Après un tel phénomène on se dit : à quoi bon entreprendre, poursuivre ce que l’on a entrepris. Tout ce que l’on a réalisé, tout ce que l’on est en train de réaliser peut être détruit en un instant. La mort par écrasement de soi n’est pas grand-chose, celle des connaissances, des voisins est triste, mais celle des membres de sa famille est terrible. Et il y a les blessures, les souffrances, les amputations ! Fatalisme, la vie suit son cours, efface ce qui devrait être un souci permanent, l’oubli vient. Un temps, j’avais coiffé certains des lits des enfants d’une mezzanine protectrice, on sait que des personnes ont été sauvées parce qu’elles s’étaient mises à l’abri sous une table. Je les ai démontées, tous n’en possédaient pas, leur prix était élevé, tirer au sort lequel était favorisé me semblait critiquable. Mais rien n’est oublié, au fond de chacun, lumignon de prudence, veille la crainte. Chacun sait que dans quelques secondes, dans une heure, demain, dans les jours qui vont venir se produiront les secousses fatidiques qui entraîneront la mort de centaines de milliers de Népalais, causeront des dizaines de milliers de misères, de souffrances, détruiront des centaines de constructions.
Kathmandu, mai 2006.
Ancien ingénieur conseil en structures, j’ai écrit un petit texte, édité en plaquette, sur la construction parasismique au Népal. Les curieux, les touristes peuvent se contenter de ne lire que les généralités, ceux qui vont vivre en permanence ou ceux qui vont concevoir, diriger ou construire des bâtiments au Népal peuvent lire la partie technique.
LES SEISMES AU NEPAL.
CONSTRUIRE UN BATIMENT, LOUER UNE HABITATION.
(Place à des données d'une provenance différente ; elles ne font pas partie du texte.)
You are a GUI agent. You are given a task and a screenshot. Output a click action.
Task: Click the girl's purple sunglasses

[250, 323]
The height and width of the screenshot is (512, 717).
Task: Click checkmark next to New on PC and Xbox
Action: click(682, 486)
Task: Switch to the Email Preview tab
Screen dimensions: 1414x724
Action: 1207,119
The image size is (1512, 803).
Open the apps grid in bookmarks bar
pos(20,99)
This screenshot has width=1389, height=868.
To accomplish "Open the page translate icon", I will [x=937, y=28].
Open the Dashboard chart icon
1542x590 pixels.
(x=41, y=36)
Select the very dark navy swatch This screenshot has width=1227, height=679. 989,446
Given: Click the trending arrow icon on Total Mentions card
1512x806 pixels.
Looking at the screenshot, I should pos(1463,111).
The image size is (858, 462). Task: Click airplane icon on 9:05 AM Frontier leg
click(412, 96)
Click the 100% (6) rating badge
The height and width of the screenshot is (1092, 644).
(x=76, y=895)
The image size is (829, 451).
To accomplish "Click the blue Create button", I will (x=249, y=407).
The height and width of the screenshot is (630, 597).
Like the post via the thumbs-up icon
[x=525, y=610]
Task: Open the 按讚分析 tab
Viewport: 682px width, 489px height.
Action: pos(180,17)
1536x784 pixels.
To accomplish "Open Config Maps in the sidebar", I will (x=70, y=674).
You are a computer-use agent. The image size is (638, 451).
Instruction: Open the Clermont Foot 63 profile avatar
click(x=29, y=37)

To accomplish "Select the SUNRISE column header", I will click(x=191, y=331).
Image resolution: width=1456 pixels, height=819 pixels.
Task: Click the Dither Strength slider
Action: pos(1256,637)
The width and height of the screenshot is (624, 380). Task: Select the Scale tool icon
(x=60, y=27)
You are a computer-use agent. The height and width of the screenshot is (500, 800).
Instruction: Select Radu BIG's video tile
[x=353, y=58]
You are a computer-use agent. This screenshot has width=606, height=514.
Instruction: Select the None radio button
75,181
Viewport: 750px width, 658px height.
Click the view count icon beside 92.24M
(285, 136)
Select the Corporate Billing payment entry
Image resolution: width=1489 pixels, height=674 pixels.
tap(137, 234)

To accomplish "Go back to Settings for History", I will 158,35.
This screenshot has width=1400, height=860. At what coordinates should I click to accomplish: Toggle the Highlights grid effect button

Le territoire du Népal est exposé aux tremblements de terre.
Ce cahier est destiné aux membres d’O.N.G. construisant des édifices et aux résidents cherchant à louer une maison d’habitation. Il expose quelques règles de conception et d’exécution applicables aux constructions parasismiques permettant de construire sans commettre de grosses fautes ou de louer une construction ne présentant pas de trop grands risques d’effondrement. Il ne décrit que les bâtiments de faible hauteur, ceux qui ont deux à trois niveaux. Pour les bâtiments de grande hauteur, bien que ce qui est dit dans ce texte soit applicable, il est indispensable de s’adresser, d’une part à un bureau d’études géotechniques qui définira la nature et les caractéristiques mécaniques du sol d’assise, d’autre part à un bureau d’études spécialisé dans le calcul des structures : bois, métal, maçonneries, béton armé, qui effectuera les calculs de dimensionnement des éléments participant à la stabilité.